Say, we had something like, this.
pub fn example_function(a: &str) -> i64 {
match a {
"asdf" => -1,
"asdf1" => 1,
"asdf2" => 2,
"asdf3" => 3,
"asdf4" => 4,
"asdf10" => 10,
"asdf11" => 11,
"asdf12" => 12,
"asdf13" => 13,
"asdf14" => 14,
"asdf100" => 100,
"asdf101" => 101,
"asdf102" => 102,
"asdf103" => 103,
"asdf104" => 104,
_ => 0
}
}
Compiler translates this into a large if-else ladder, checking the entire string over and over, like this.
.LBB0_4:
mov eax, 1717859169
mov ecx, dword ptr [rdi]
xor ecx, eax
movzx edx, byte ptr [rdi + 4]
xor edx, 50
or edx, ecx
je .LBB0_5
xor eax, dword ptr [rdi]
movzx ecx, byte ptr [rdi + 4]
xor ecx, 51
or ecx, eax
je .LBB0_7
mov eax, 1717859169
mov ecx, dword ptr [rdi]
xor ecx, eax
movzx edx, byte ptr [rdi + 4]
xor edx, 52
or edx, ecx
You can see that generated code is checking whether the first 4 letters of the input is “asdf” over and over, even though you already know this.

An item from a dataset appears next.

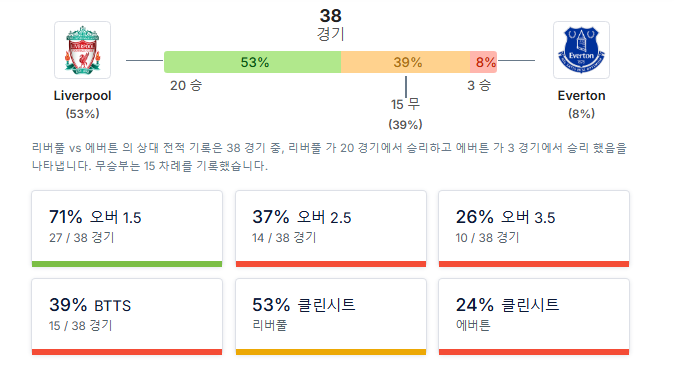
Task: Click the 37% 오버 2.5 stat card
Action: 331,229
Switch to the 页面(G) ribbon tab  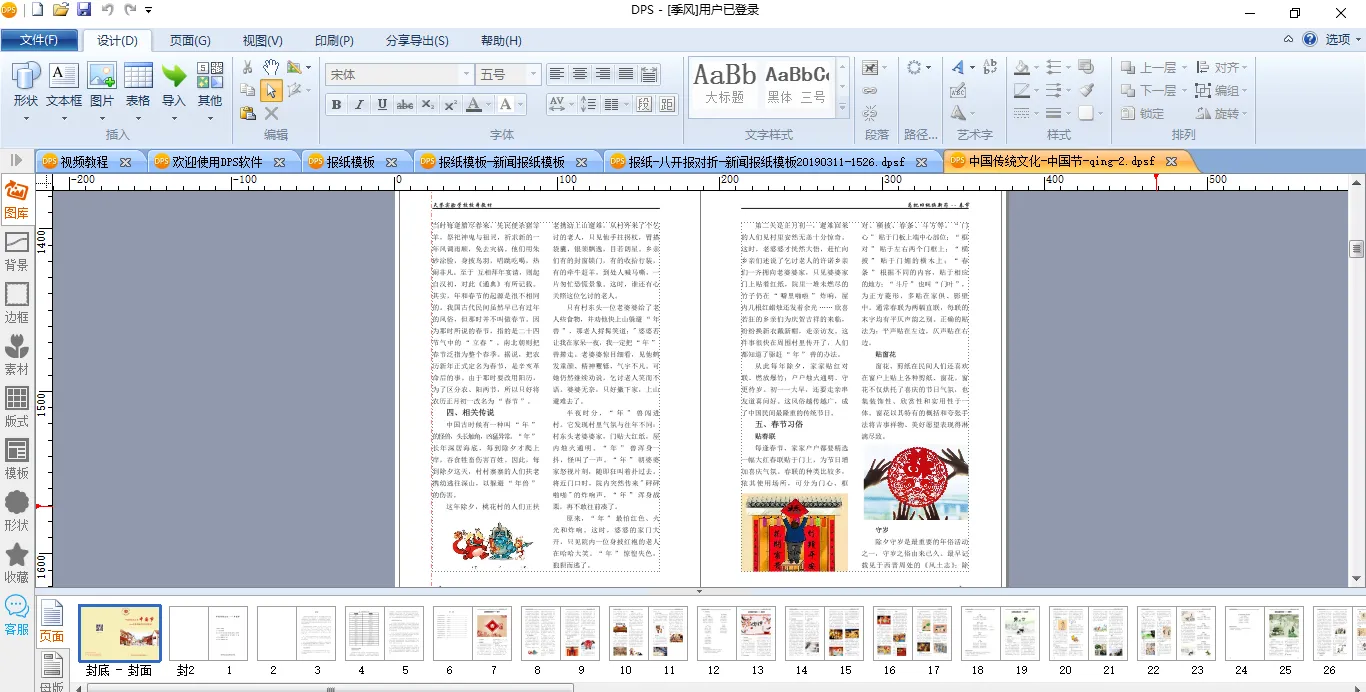pos(190,41)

I considered adding a rule on the rust compiler’s side as well, but I suspecting it would be better off implementing them on the llvm’s side.
This should be especially beneficial for cases where the value doesn’t match with any of the match arm, as you can basically skip every single cases.